# Center channel options



## aLittletank (Dec 25, 2011)

Is it possible to match the timbre of the Behringer 2030P speakers for a center channel? I am currently using two of the Behringer 2030P. I am very happy with them however I would like to get a center channel that works better with them than my old paradigm center channel. I find myself bumping up the center channel output from my AVR to get better dialog. 
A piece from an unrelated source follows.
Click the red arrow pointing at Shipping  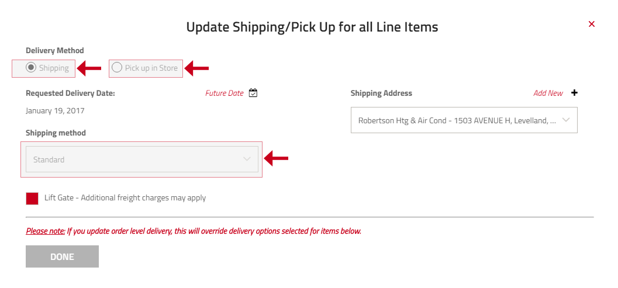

Is this possible or do I have to look at replacing the front three in unison to get the proper sound?


----------



## tcarcio (Jun 27, 2007)

I would just use another 2030p for a center. That way there is no doubt about it matching.


----------



## aLittletank (Dec 25, 2011)

The space that my current center channel resides in is too narrow for a 2030P to sit upright. Would it be an issue to turn the speaker sideways so that it fits properly?


----------



## drdoan (Aug 30, 2006)

I think many would agree on matching the front 3 speakers, if possible. Changing speaker orientation could change the sound dispersion pattern. However, try it and see if you like it. Have fun. Dennis


----------



## nova (Apr 30, 2006)

I would also suggest another 2030P to match. As for laying it on it's side? Certainly not ideal but neither are the vast majority of "dedicated center" channel speakers. Almost all of us have to make some sort of compromise in setting up our home theaters. It will very likely change the characteristic of the speaker but, I believe, still your best bet to timbre match your front sound stage.


----------



## tcarcio (Jun 27, 2007)

Can your AVR handle 4ohms? If so you could get 2 more 2030p speakers lay them both sideways and wire them in parallel. I know alot of avr's can't handle 4 ohms so make sure yours can.


----------



## aLittletank (Dec 25, 2011)

My avr is a Denon1910


----------



## tcarcio (Jun 27, 2007)

I found this on their website so it looks like it can handle 4 ohm loads. http://denon.custhelp.com/app/answe...sion/L3RpbWUvMTMyNjU4MjAxMy9zaWQvbHhqKjk5T2s=


----------



## aLittletank (Dec 25, 2011)

So if I go the two behringer 2030p route for a center channel how do I wire them properly so that they are " in series"?

Do I Y split the wire at the end and run wires to the separate speakers?


----------



## aLittletank (Dec 25, 2011)

Just in case someone else had the same question I did here is a good website that explains the different ways to wire multiple speakers

http://www.colomar.com/Shavano/speaker.html


Why would I want to use parallel instead of serries?


----------



## tcarcio (Jun 27, 2007)

You will get more power out of the amp at 4ohms then you would at 16 and since your reciever can handle that it would be a better choice. You could run them in series and at 16ohms but you will lose half the power that your reciever puts out.


----------